Der Klassiker unter den Unterwegs-Snacks! Das „Butterbrot“

Kennst Du schon das Trendfood schlechthin? Bestes To-Go-Futter, Nährwerte, Geschmack und Allergengehalt passgenau individualisierbar und dabei auch noch preisgünstig, mit einer Hand zu verzehren und leicht zu verpacken. Ja genau, wir sprechen hier vom allseits bekannten und beliebten „Butterbrot“.

Wer jetzt an ältliche Graubrotstullen mit schwitzender Salami denkt, hat einiges aufzuholen. Deutschland ist nämlich Weltmeister in Sachen Brotvielfalt. Unter den mehr als 300 Brotsorten ist für alle Geschmäcker etwas dabei.
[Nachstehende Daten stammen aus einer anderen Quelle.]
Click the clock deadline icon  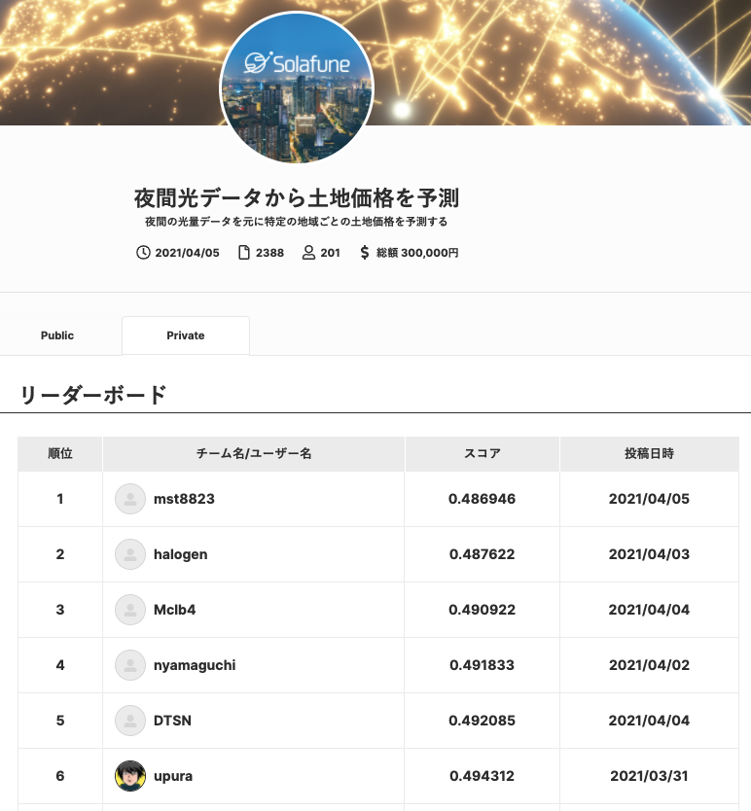point(143,253)
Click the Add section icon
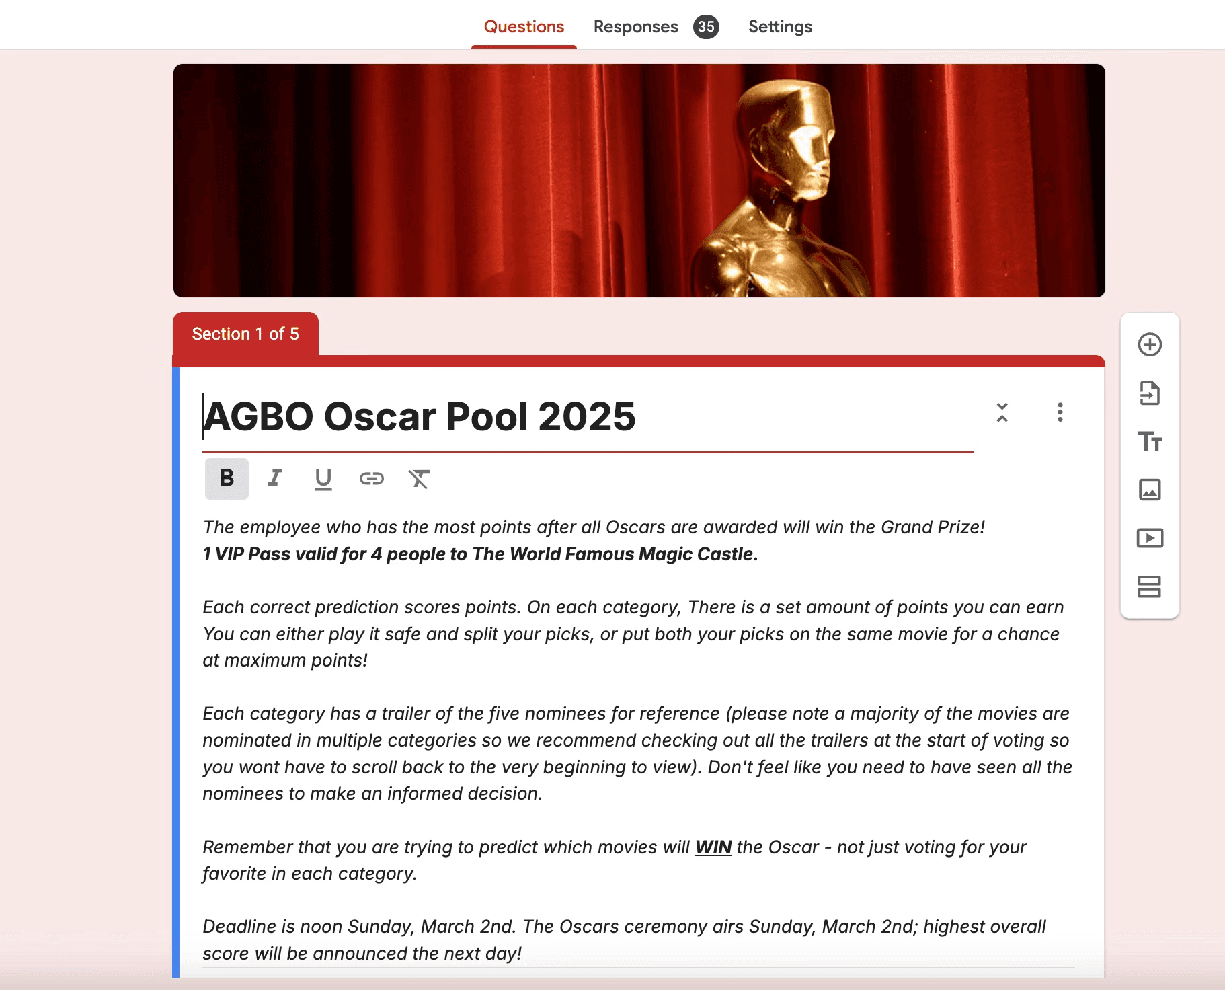Screen dimensions: 1225x990 (1150, 586)
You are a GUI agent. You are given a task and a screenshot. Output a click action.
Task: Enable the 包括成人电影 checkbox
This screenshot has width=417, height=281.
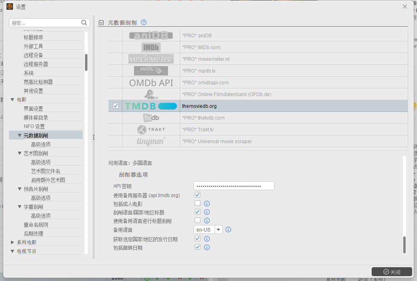[197, 203]
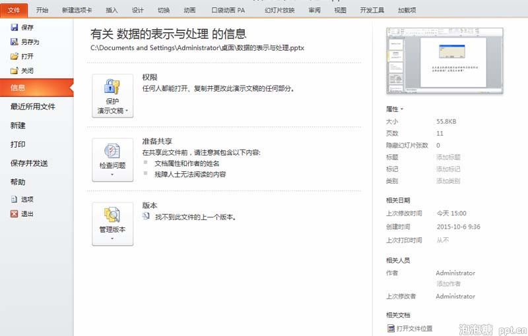
Task: Click the 另存为 (Save As) icon
Action: (14, 42)
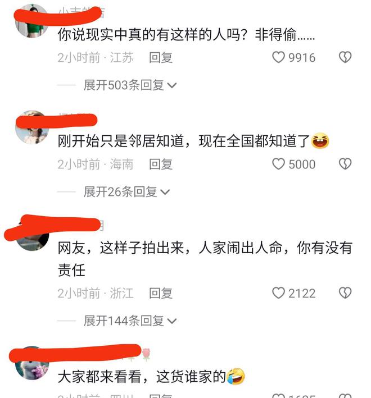Tap the truncated comment ending with 非得偷
Screen dimensions: 371x398
[x=186, y=34]
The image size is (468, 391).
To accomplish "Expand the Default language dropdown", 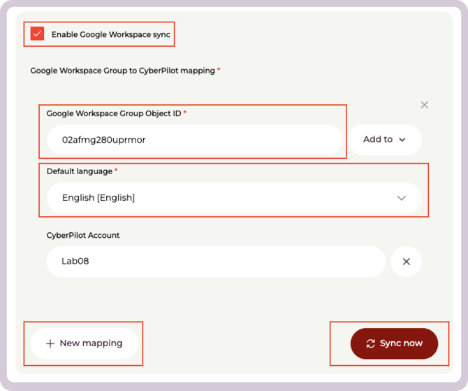I will tap(233, 198).
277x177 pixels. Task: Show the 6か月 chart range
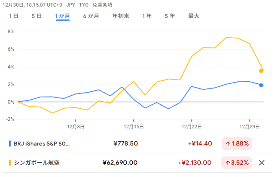(91, 16)
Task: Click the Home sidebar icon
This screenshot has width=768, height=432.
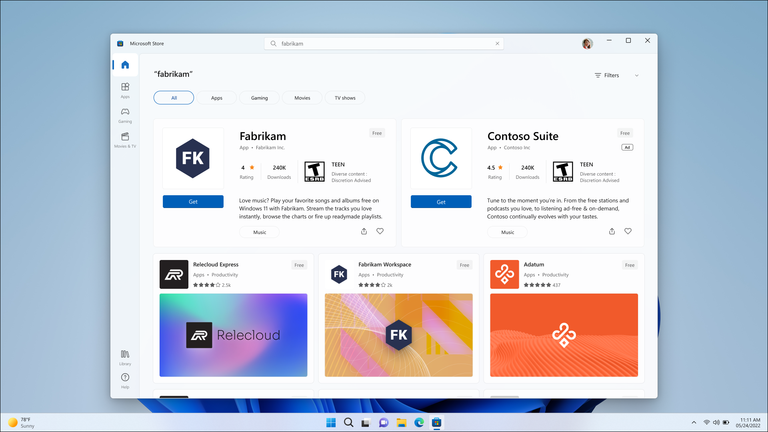Action: click(x=125, y=64)
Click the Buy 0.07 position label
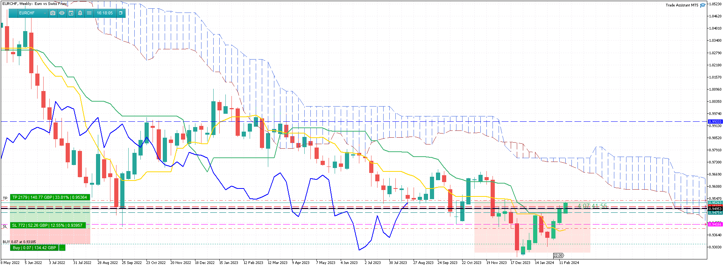This screenshot has height=267, width=727. click(x=35, y=248)
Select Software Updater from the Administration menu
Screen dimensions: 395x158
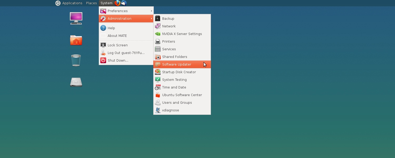tap(177, 65)
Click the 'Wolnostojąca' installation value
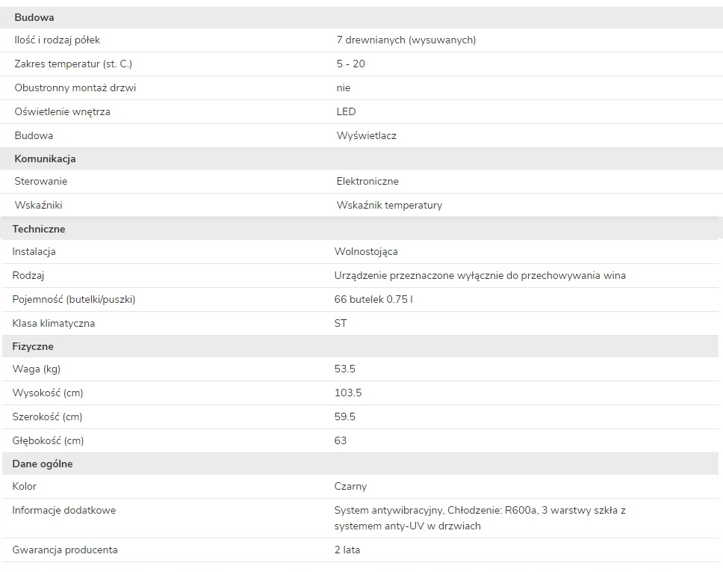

Und auch beim Belag gilt es, über den Wurstrand auf Streichfett hinaus zu denken: Hast Du schon mal weichen Blauschimmelkäse (oder Camembert) mit Preiselbeerkompott aus dem Glas probiert? Oder Röstbrot mit Pesto und Tomatenscheiben oder Schnittkäse auf Erdnussbutter?

Und wenn nichts Frisches mehr im Kühlschrank wartet: Ein paar Scheiben Gewürzgurke ersetzen das Salatblättchen und sorgen für das gute „Knackfrisch-Gefühl“ zwischen den Zähnen. Erlaubt ist alles, was zwischen zwei Scheiben passt.

International beliebt

In England wird klassischerweise Toastbrot verwendet, entrindet (!) und mit allem belegt, was vom letzten Lunch übrig ist: kalter Braten, Leberpastete oder Salatgurke – diese Varianten sind als Sandwich weltweit bekannt. Den Russen ist eine ordentliche Butterbemme offenbar lieber – sie haben unser „Butterbrot“ als Lehnwort in ihre Sprache übernommen. Wird das Schnittbrot durch ein handliches Baguette ersetzt, spricht man global vom „Submarine“ oder Sub – weil es dann aussieht wie ein U-Boot.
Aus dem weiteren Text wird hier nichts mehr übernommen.